Compito da svolgere
Riporta come tabella Markdown le righe che vanno da quella con "You are a GUI" a quella con "[x=40, y=215]", estremi compresi, usando le colonne Numero e Riga e saltando le righe vuote. Lascia fuori le immagini.
──────── I dati
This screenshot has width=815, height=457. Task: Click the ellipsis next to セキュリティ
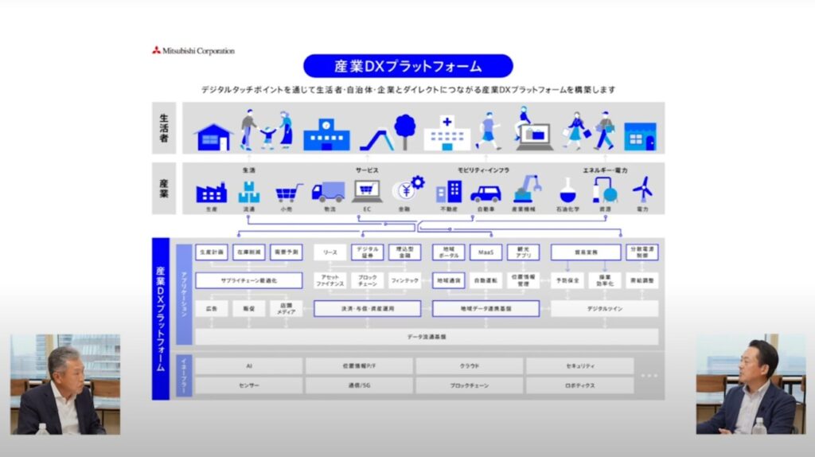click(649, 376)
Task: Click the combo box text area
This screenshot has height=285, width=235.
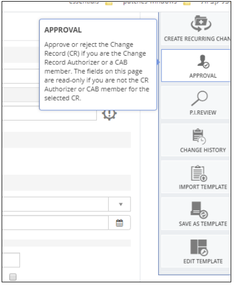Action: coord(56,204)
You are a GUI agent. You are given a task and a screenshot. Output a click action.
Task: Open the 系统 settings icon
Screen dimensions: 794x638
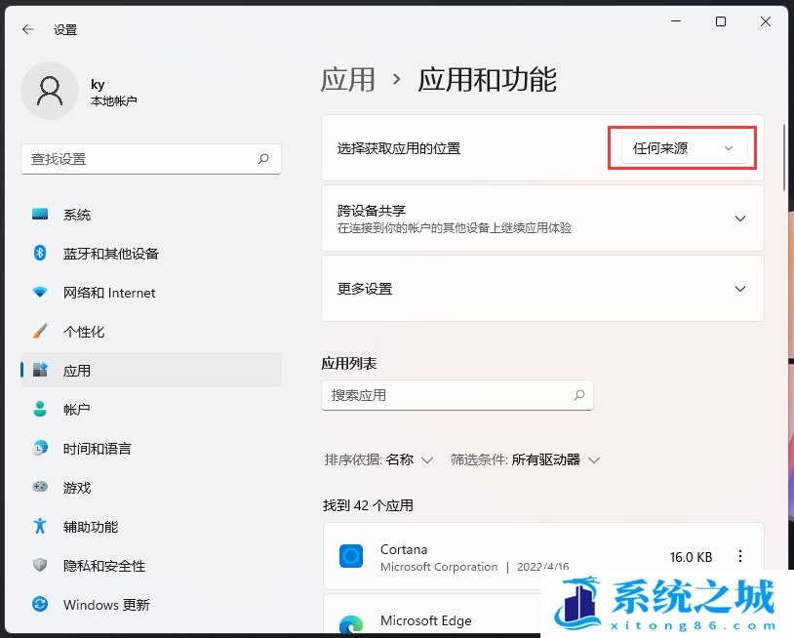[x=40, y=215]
────────────────
──────── I dati
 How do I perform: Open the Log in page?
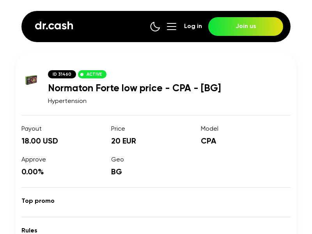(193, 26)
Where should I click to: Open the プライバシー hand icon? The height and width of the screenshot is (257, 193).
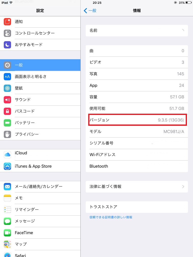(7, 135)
────────────────
Risultato qui sotto
| Numero | Riga |
|---|---|
| 1 | You are a GUI agent. You are given a task and a screenshot. Output a click action. |
| 2 | Task: Open the 系统 settings icon |
| 3 | Screen dimensions: 794x638 |
| 4 | [x=40, y=215] |